[Exercise material Boundary: Start]

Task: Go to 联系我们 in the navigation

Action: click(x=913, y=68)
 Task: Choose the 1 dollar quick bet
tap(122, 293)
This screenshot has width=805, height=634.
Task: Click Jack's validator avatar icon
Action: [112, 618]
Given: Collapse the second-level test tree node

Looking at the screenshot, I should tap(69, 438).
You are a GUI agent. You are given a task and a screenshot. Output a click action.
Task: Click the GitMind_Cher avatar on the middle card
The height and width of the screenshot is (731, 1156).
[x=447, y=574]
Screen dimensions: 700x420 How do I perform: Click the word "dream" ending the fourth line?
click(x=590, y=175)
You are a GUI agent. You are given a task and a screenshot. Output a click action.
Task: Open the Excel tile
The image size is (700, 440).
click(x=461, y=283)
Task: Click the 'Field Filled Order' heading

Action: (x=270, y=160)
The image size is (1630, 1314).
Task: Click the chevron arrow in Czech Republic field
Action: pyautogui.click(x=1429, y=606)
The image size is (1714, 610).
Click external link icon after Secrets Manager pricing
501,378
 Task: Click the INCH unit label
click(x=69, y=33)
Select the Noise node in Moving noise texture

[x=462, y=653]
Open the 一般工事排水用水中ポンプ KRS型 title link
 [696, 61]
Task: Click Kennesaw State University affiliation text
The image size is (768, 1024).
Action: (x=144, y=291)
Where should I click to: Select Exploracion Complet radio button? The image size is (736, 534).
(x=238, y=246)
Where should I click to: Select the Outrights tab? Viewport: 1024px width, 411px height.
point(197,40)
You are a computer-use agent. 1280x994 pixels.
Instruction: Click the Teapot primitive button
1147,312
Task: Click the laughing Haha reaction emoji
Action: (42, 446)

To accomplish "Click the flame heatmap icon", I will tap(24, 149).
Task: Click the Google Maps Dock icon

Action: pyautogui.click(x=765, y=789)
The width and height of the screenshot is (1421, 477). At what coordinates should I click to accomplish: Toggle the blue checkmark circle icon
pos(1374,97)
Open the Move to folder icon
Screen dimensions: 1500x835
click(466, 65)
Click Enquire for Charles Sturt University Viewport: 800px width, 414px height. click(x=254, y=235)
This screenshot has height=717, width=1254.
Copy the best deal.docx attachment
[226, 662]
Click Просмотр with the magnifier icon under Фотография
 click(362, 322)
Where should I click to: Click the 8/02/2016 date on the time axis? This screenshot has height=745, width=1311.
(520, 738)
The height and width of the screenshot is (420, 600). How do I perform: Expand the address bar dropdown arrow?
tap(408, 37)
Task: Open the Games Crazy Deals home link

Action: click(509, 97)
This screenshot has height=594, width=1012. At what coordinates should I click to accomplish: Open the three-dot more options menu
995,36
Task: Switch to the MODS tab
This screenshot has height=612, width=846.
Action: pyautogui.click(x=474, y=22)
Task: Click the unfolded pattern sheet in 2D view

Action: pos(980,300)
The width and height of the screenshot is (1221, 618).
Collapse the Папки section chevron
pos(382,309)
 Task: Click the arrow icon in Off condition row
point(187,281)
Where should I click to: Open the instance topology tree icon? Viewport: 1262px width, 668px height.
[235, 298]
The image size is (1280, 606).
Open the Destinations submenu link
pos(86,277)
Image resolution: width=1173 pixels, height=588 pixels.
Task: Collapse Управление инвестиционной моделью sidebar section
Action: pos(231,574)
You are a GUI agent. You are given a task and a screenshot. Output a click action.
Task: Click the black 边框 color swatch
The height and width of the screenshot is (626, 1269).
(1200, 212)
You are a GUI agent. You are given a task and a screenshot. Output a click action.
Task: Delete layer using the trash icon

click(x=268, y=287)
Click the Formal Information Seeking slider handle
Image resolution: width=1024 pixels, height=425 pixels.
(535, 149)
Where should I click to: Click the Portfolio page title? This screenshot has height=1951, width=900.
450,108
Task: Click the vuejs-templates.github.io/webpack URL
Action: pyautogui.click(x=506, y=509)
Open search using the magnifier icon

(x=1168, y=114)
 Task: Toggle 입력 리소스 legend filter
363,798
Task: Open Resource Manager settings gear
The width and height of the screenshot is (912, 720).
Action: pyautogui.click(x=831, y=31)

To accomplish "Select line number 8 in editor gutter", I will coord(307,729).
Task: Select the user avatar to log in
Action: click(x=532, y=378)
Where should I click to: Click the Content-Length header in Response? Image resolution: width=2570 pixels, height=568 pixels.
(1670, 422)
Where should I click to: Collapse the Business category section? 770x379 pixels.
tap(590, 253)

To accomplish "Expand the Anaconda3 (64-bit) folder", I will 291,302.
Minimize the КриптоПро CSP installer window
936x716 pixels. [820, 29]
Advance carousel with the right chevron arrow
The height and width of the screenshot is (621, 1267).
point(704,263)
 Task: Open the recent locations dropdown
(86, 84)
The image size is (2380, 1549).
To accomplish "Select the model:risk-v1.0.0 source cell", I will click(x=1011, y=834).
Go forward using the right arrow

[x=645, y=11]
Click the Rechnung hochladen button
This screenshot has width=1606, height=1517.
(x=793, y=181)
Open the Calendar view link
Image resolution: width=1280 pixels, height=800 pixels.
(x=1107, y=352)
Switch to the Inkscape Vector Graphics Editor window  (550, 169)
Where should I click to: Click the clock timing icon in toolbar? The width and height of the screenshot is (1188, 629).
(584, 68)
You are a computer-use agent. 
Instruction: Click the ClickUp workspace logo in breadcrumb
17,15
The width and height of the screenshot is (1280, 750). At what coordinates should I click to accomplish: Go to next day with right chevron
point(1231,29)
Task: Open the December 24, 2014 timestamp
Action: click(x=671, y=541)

[Exercise material Boundary: End]

▶ [Problem details]: Reproduce the data in its entirety, matching each character.

▶ [Solved problem]:
Task: Go to 联系我们 in the navigation

Action: click(x=913, y=68)
 Task: Choose the 1 dollar quick bet
tap(122, 293)
This screenshot has width=805, height=634.
Task: Click Jack's validator avatar icon
Action: [112, 618]
Given: Collapse the second-level test tree node

Looking at the screenshot, I should tap(69, 438).
You are a GUI agent. You are given a task and a screenshot. Output a click action.
Task: Click the GitMind_Cher avatar on the middle card
The height and width of the screenshot is (731, 1156).
[x=447, y=574]
Screen dimensions: 700x420 How do I perform: Click the word "dream" ending the fourth line?
click(x=590, y=175)
You are a GUI agent. You are given a task and a screenshot. Output a click action.
Task: Open the Excel tile
The image size is (700, 440).
click(x=461, y=283)
Task: Click the 'Field Filled Order' heading

Action: (x=270, y=160)
The image size is (1630, 1314).
Task: Click the chevron arrow in Czech Republic field
Action: pyautogui.click(x=1429, y=606)
The image size is (1714, 610).
Click external link icon after Secrets Manager pricing
501,378
 Task: Click the INCH unit label
click(x=69, y=33)
Select the Noise node in Moving noise texture

[x=462, y=653]
Open the 一般工事排水用水中ポンプ KRS型 title link
 [696, 61]
Task: Click Kennesaw State University affiliation text
The image size is (768, 1024).
Action: (x=144, y=291)
Where should I click to: Select Exploracion Complet radio button? The image size is (736, 534).
(x=238, y=246)
Where should I click to: Select the Outrights tab? Viewport: 1024px width, 411px height.
point(197,40)
You are a computer-use agent. 1280x994 pixels.
Instruction: Click the Teapot primitive button
1147,312
Task: Click the laughing Haha reaction emoji
Action: (42, 446)

To accomplish "Click the flame heatmap icon", I will tap(24, 149).
Task: Click the Google Maps Dock icon

Action: pyautogui.click(x=765, y=789)
The width and height of the screenshot is (1421, 477). At what coordinates should I click to accomplish: Toggle the blue checkmark circle icon
pos(1374,97)
Open the Move to folder icon
Screen dimensions: 1500x835
click(466, 65)
Click Enquire for Charles Sturt University Viewport: 800px width, 414px height. click(x=254, y=235)
This screenshot has height=717, width=1254.
Copy the best deal.docx attachment
[226, 662]
Click Просмотр with the magnifier icon under Фотография
 click(362, 322)
Where should I click to: Click the 8/02/2016 date on the time axis? This screenshot has height=745, width=1311.
(520, 738)
The height and width of the screenshot is (420, 600). How do I perform: Expand the address bar dropdown arrow?
tap(408, 37)
Task: Open the Games Crazy Deals home link

Action: click(509, 97)
This screenshot has height=594, width=1012. At what coordinates should I click to accomplish: Open the three-dot more options menu
995,36
Task: Switch to the MODS tab
This screenshot has height=612, width=846.
Action: pyautogui.click(x=474, y=22)
Task: Click the unfolded pattern sheet in 2D view

Action: pos(980,300)
The width and height of the screenshot is (1221, 618).
Collapse the Папки section chevron
pos(382,309)
 Task: Click the arrow icon in Off condition row
point(187,281)
Where should I click to: Open the instance topology tree icon? Viewport: 1262px width, 668px height.
[235, 298]
The image size is (1280, 606).
Open the Destinations submenu link
pos(86,277)
Image resolution: width=1173 pixels, height=588 pixels.
Task: Collapse Управление инвестиционной моделью sidebar section
Action: pos(231,574)
You are a GUI agent. You are given a task and a screenshot. Output a click action.
Task: Click the black 边框 color swatch
The height and width of the screenshot is (626, 1269).
(1200, 212)
You are a GUI agent. You are given a task and a screenshot. Output a click action.
Task: Delete layer using the trash icon

click(x=268, y=287)
Click the Formal Information Seeking slider handle
Image resolution: width=1024 pixels, height=425 pixels.
(535, 149)
Where should I click to: Click the Portfolio page title? This screenshot has height=1951, width=900.
450,108
Task: Click the vuejs-templates.github.io/webpack URL
Action: pyautogui.click(x=506, y=509)
Open search using the magnifier icon

(x=1168, y=114)
 Task: Toggle 입력 리소스 legend filter
363,798
Task: Open Resource Manager settings gear
The width and height of the screenshot is (912, 720).
Action: pyautogui.click(x=831, y=31)

To accomplish "Select line number 8 in editor gutter", I will coord(307,729).
Task: Select the user avatar to log in
Action: click(x=532, y=378)
Where should I click to: Click the Content-Length header in Response? Image resolution: width=2570 pixels, height=568 pixels.
(1670, 422)
Where should I click to: Collapse the Business category section? 770x379 pixels.
tap(590, 253)

To accomplish "Expand the Anaconda3 (64-bit) folder", I will 291,302.
Minimize the КриптоПро CSP installer window
936x716 pixels. [820, 29]
Advance carousel with the right chevron arrow
The height and width of the screenshot is (621, 1267).
point(704,263)
 Task: Open the recent locations dropdown
(86, 84)
The image size is (2380, 1549).
To accomplish "Select the model:risk-v1.0.0 source cell", I will click(x=1011, y=834).
Go forward using the right arrow

[x=645, y=11]
Click the Rechnung hochladen button
This screenshot has width=1606, height=1517.
(x=793, y=181)
Open the Calendar view link
Image resolution: width=1280 pixels, height=800 pixels.
(x=1107, y=352)
Switch to the Inkscape Vector Graphics Editor window  (550, 169)
Where should I click to: Click the clock timing icon in toolbar? The width and height of the screenshot is (1188, 629).
(584, 68)
You are a computer-use agent. 
Instruction: Click the ClickUp workspace logo in breadcrumb
17,15
The width and height of the screenshot is (1280, 750). At what coordinates should I click to accomplish: Go to next day with right chevron
point(1231,29)
Task: Open the December 24, 2014 timestamp
Action: click(x=671, y=541)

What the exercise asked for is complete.